Parental Responsibility

  1. The presumption of equal shared parental responsibility is not rebutted as there is no evidence of family violence or child abuse. 

  2. Each party seeks an order that they have equal shared parental responsibility. I am satisfied that it would be in this child’s best interests for such an order to be made notwithstanding the difficulties the parties have had in communicating with each other about important decisions as to the child’s care. The obvious example is their inability to agree on what school the child should attend and their suspicions as to what the other parent planned to do in that regard.

  3. Despite this I am confident that neither party would want to exclude the other from the child’s life including the making of important parental decisions. Since both parties seek the order for equal shared parental responsibility, and the presumption is not rebutted, I will make the order.

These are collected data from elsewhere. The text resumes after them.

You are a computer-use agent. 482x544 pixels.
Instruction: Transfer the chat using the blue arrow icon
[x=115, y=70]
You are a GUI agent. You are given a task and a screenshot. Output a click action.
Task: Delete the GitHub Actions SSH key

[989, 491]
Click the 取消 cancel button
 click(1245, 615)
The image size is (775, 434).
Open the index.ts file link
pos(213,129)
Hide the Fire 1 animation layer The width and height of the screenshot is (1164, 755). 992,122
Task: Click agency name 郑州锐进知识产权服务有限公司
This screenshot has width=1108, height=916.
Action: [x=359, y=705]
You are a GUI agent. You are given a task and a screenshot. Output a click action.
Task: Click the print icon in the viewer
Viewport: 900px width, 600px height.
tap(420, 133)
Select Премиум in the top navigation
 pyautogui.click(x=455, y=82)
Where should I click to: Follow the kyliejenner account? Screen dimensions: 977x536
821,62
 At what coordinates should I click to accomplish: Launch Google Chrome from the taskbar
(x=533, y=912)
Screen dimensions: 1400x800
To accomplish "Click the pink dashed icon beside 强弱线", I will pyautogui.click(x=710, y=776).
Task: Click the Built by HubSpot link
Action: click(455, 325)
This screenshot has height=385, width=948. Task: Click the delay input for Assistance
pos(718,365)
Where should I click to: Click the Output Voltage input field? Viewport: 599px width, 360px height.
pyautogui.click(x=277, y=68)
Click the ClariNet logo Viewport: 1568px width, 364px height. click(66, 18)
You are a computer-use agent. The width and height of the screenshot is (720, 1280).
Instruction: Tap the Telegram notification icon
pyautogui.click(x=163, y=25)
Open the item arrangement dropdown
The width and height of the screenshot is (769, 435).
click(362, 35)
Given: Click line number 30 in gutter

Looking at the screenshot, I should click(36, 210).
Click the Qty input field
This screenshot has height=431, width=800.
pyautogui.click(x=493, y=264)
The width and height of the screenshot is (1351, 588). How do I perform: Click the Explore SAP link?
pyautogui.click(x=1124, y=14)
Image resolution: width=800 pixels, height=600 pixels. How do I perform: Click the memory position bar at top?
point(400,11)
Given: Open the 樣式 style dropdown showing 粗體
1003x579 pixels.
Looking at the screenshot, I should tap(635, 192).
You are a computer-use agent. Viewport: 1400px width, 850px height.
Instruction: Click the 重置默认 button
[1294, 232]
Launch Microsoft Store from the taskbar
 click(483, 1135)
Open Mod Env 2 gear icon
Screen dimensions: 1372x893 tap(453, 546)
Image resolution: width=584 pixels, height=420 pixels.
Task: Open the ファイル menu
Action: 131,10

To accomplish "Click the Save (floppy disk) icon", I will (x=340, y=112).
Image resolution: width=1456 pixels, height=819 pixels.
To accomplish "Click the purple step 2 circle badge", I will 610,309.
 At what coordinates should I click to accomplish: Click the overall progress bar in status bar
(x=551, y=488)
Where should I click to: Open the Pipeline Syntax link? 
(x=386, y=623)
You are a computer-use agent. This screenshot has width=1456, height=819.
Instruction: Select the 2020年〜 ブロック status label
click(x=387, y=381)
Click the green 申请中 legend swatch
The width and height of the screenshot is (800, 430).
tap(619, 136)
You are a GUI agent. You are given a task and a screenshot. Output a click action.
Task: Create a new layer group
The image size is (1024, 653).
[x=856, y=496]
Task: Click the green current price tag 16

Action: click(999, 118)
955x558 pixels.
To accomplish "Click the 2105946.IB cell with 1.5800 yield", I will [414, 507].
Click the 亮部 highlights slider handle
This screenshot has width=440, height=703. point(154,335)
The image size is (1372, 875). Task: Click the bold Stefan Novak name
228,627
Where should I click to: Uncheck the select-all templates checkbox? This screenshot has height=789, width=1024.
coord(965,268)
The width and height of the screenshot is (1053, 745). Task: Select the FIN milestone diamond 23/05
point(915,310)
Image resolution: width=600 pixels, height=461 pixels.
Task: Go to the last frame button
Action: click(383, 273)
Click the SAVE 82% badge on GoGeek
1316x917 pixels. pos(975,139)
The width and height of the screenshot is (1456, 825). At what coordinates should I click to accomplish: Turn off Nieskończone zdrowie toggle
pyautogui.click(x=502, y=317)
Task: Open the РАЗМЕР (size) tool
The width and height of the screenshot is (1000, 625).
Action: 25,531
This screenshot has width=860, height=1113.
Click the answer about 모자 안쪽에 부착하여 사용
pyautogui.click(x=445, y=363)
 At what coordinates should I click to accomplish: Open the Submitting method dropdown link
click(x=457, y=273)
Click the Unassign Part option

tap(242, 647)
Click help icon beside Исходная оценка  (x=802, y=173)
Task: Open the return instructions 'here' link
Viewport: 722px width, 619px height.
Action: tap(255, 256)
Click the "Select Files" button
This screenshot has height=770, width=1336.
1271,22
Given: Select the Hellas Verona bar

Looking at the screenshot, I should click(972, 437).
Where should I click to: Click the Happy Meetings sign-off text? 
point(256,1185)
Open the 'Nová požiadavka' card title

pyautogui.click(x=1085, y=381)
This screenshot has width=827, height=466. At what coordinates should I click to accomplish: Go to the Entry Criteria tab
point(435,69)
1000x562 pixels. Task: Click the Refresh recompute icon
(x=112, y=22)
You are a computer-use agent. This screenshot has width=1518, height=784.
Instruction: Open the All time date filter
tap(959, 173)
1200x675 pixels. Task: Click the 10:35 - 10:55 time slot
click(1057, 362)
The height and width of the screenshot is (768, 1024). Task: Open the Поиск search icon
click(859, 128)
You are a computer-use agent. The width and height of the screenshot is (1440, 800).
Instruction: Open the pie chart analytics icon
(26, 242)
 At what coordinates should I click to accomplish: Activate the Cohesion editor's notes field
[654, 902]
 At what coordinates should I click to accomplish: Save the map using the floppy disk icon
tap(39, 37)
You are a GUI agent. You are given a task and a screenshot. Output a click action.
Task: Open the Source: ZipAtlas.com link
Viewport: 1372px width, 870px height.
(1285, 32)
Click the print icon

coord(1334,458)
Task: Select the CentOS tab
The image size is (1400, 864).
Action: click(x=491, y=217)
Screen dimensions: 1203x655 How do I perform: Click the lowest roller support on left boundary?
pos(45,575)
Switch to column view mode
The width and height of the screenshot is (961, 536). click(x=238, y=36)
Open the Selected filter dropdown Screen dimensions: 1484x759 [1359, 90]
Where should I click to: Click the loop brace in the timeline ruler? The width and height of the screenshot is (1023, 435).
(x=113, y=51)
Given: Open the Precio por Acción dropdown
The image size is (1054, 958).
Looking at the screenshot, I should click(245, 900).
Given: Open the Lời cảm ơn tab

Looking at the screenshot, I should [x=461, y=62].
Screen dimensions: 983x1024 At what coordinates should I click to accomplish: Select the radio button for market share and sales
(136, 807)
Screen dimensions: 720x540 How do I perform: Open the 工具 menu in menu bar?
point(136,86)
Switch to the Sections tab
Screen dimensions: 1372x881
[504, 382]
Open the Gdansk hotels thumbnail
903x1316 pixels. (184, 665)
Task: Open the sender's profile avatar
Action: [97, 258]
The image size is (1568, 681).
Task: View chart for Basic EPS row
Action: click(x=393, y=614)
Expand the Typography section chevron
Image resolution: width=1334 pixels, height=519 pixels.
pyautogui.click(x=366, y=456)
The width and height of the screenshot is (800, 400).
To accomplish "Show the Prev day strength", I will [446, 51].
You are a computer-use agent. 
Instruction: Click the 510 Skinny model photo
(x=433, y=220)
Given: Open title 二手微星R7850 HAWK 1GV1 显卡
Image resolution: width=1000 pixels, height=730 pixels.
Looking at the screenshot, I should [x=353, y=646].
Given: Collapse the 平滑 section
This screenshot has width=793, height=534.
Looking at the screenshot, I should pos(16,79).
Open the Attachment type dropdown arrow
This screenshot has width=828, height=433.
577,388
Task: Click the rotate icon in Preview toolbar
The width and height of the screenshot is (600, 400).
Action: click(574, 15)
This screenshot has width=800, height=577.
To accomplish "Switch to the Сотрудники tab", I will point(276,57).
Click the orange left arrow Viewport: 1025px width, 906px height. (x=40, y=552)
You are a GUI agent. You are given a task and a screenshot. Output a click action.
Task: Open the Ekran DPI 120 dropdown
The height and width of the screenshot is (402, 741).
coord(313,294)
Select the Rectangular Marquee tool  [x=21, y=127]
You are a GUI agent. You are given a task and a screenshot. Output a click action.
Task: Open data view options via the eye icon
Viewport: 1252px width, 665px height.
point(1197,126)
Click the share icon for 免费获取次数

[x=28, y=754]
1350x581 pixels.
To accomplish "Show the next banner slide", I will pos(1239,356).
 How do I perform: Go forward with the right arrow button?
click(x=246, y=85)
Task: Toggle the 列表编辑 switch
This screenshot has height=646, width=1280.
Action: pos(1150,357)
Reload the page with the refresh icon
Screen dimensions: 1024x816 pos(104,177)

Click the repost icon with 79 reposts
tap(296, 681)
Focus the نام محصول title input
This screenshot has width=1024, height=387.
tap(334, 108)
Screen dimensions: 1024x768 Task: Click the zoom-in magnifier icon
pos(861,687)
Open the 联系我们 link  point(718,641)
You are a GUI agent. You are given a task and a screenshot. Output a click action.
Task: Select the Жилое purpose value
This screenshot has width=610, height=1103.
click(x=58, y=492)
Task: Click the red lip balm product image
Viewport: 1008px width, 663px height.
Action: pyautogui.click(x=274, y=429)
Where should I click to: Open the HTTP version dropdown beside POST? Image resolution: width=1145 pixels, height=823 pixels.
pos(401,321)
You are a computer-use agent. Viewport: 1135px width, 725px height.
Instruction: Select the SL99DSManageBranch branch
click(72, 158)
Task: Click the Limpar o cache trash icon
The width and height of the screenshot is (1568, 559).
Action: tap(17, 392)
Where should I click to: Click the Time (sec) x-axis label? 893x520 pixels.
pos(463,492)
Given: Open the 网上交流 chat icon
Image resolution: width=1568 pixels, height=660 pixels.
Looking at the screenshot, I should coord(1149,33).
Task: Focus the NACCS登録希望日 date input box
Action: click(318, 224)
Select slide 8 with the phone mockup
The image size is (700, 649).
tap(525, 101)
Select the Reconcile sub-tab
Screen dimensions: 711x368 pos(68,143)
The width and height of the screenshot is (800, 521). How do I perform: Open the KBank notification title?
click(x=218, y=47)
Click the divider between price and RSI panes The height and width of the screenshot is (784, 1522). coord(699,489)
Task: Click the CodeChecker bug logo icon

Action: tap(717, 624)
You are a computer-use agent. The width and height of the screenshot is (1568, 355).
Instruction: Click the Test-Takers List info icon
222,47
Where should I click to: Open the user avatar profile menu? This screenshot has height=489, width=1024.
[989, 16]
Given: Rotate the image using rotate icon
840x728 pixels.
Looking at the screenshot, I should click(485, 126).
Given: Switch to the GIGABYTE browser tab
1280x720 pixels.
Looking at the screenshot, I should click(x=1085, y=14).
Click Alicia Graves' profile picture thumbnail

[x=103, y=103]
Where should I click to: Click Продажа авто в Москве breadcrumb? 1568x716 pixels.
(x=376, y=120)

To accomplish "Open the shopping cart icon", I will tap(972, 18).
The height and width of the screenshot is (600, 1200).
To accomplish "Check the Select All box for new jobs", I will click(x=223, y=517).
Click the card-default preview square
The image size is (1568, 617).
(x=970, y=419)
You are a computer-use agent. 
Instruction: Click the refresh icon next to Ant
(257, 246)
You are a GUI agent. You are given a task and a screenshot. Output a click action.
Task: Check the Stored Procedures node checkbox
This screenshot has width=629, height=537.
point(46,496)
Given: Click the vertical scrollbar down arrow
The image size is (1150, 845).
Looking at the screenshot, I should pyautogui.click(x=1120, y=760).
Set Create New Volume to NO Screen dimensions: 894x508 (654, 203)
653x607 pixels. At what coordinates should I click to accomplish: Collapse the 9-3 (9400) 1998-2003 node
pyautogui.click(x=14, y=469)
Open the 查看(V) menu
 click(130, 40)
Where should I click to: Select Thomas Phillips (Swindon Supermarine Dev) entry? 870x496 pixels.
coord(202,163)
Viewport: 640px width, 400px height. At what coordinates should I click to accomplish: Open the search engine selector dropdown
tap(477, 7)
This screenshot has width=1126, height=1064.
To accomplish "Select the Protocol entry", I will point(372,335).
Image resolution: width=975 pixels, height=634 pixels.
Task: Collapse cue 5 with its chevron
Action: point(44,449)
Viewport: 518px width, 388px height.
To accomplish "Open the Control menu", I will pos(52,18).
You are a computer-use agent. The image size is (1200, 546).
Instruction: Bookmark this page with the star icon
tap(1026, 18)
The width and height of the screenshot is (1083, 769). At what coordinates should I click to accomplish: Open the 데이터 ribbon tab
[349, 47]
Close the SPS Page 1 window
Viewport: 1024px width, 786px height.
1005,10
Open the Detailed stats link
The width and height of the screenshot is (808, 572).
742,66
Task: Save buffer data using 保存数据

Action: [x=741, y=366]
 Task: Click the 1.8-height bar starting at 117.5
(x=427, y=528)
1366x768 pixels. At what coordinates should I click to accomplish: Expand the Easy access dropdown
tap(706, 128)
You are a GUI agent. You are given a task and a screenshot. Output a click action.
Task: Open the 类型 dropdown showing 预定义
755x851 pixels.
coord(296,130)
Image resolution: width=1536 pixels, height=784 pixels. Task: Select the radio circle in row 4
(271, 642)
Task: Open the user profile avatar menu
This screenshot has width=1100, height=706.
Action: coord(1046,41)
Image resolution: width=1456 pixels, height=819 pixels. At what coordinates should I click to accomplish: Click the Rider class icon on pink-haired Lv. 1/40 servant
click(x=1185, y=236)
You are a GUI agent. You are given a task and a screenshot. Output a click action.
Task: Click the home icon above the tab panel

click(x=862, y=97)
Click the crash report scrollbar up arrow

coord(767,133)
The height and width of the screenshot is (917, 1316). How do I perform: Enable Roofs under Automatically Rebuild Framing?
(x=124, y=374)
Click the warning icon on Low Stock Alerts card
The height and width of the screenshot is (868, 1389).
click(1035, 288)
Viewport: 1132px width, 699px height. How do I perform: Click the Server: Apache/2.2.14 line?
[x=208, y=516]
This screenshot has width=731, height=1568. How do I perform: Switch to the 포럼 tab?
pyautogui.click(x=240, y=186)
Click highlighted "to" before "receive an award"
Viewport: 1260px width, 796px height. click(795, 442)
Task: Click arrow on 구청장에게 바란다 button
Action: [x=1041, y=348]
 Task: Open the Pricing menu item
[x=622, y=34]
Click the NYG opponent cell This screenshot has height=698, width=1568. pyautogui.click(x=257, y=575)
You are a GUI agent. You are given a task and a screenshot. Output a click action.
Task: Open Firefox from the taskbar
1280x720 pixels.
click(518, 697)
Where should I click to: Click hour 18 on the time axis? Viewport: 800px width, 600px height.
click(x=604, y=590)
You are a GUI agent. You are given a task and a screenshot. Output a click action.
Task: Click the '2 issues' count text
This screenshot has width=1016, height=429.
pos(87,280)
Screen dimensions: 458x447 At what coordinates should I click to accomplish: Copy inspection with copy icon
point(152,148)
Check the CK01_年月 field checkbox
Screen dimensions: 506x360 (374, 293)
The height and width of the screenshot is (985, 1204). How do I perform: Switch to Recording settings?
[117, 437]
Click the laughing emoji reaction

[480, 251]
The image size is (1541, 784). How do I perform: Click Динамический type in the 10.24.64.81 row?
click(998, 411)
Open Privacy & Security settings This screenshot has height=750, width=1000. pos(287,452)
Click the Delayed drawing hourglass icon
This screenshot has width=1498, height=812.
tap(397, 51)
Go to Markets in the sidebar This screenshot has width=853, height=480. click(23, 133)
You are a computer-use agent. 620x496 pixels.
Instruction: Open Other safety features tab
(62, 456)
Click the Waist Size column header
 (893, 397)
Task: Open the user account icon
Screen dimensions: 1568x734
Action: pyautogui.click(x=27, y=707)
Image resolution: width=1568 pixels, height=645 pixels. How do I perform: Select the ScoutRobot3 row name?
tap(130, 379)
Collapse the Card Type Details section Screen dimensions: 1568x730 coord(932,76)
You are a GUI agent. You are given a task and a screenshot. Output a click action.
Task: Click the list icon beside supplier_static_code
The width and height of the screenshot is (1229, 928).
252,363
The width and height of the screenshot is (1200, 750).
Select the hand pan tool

Consideration of Equal Time or Substantial and Significant Time

  1. Having indicated that I will make an order for equal shared parental responsibility I am required to consider the provisions of s.65DAA. The child has spent most of her life in shared care arrangements. Both parties would have agreed to a shared care arrangement if they lived closer to each other. For valid reasons neither are prepared to consider moving closer although the father did contemplate it when the matter was first heard before her Honour Federal Magistrate Housego. Consequently they agree that as they live a significant distance apart it is no longer practicable for an equal shared care arrangement to work.


    I am satisfied that the geographical distance alone is sufficient to not consider this issue further. 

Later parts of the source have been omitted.